I’ve become quite the connoisseur of local Massachusetts town halls in the last three months.
- Town of Weymouth (Nice digs, could use a better parking lot, frankly.)
- Town of Norton
- Town of Easton (Thank-you to the nice woman who volunteered to comb the attic for old birth records!)
- Town of Canton
- Town of Stoughton
- Town of Hingham (Twice! There are some very lovely ladies in the office there.)
- Town of Hanover (Thank-you to the lady who visited the sub-basement looking for marriages from 1852 and had to call me back!)
- Quincy City Hall
Ok…so the last one was to renew Amy’s dog license and rabies shot info…not do family history…but still…
And I may or may not still have to visit Abington’s town hall! I feel like there should be a FourSquare badge for this, or at the very least, a punch card: “Visit 9 town halls and your 10th one is free!” I’d be well on my way to a complimentary town hall! 🙂
This exercise in tracking down official vital records has been quite an adventure.
Firstly, the Maps function in my smartphone has been essential; if I didn’t have GPS, I don’t think this would even be possible. I went from Amy’s vet drop-off to the Hingham Town Hall to the Hanover Town Hall, back to Hingham town offices by way of a Starbucks, then home (and then back to the vet to reclaim my ball of fluff) all in one day, and if I hadn’t had the driving directions app on my phone I would never have made it all in one trip. At best, I’d have had to come home in between to get directions to the next place and print them out, then start all over again, but all I had to do was spend a few minutes at each stop preparing directions to get to the next stop. And off I went!

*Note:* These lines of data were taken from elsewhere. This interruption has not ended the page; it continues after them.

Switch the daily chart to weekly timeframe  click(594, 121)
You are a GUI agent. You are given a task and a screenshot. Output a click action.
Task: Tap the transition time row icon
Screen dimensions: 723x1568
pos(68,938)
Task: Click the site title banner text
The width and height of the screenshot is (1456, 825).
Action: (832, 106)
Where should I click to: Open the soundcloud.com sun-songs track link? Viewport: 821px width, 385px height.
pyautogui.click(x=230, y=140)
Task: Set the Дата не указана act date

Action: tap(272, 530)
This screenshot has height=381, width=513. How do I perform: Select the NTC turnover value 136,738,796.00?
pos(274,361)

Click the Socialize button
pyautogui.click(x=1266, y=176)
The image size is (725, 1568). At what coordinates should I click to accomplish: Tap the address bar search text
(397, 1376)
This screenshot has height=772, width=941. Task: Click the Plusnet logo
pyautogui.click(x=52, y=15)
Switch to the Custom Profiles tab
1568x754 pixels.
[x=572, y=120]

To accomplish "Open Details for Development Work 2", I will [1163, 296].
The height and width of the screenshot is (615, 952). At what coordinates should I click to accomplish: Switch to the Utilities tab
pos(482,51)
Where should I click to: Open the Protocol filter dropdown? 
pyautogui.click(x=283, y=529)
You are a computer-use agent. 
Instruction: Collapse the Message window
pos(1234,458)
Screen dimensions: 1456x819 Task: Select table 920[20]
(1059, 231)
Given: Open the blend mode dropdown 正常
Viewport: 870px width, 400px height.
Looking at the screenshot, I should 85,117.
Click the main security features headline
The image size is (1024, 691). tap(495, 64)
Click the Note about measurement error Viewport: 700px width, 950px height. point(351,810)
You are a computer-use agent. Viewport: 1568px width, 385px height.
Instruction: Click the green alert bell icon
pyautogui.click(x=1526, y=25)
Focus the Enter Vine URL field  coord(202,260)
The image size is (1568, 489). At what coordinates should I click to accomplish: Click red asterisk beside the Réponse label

Secondly — right up until my paternal grandfather’s generation, we were from Massachusetts. The furthest west the family tree had ever been was only 28 miles, as the crow flies, from Plymouth Rock (that being an arbitrary, Massachusetts-coast landmark that I can pick to measure from). And they only went roughly 28 miles north of Plymouth Rock, too. In 300 years (well…about 290 years). I can traverse either of those distances in a car in about 30 or 40 minutes, and in fact I do, every Tuesday, when I go to the work office. So when I am driving around to all these various town halls, searching out records of births, marriages, and deaths, I am effectively traversing 290 years of family history in blinks of the eye. Elijah Hobart lived on Cushing Street?! I drove up Cushing Street today at a whopping 35 miles per hour! He’d be shaking his fist at me and yelling at me to get off his lawn! Sorry, great-granddad! If that building was built in 1840…it was built when my great-grandmum was 5. Or 35. Depending on which great-grandmum you’re talking about. Or the same 1840 edifice, it was built the year after Job died, and he never laid eyes on it. That tree, this farm lane, that yonder fishing pond, this church, that stately home, this stretch of coastline…I move among the landmarks and monuments like a ghost from a novel, my surroundings slightly disjointed in my head from the present day to an early-19th century, or early-17th century, panorama.
Ok, that sounded hyper-Romantic.* But it’s true. If there’s one thing I’ve developed since I started running around trying to wrap my fingers around my far-back family history, it’s a hyper-Romantic sense of place & time & the continuity of places through time, & the continuity of the past through to the present day in the vehicle of the genetic body.
*And by Romantic, here I mean “Age of Reflection” Romanticism, the early-19th century philosophical reaction to Enlightenment principles. Romanticism in science, for example, espoused the belief that observing nature was a path to understanding the self, sought the unification of Man with Nature based on ideals of harmony, and believed that the whole was more valuable than the mere component parts by themselves.
And at the end of the day, I get the official, raised-seal-and-everything record of my genetic history. It’s weird to finally have proof that someone you know must have existed, because here I am and I had to have come from somewhere!, really did exist and at long last there’s an official source that agrees with the story you’ve been telling yourself for as long as you could remember, back when these names were just names, from impossibly long ago and far away, on 9-pin printer print-outs stretched out on the living room floor. And before we know it the long ago is now, and the far away is here, in the grass beneath your feet, as present but as fleeting as birdsong.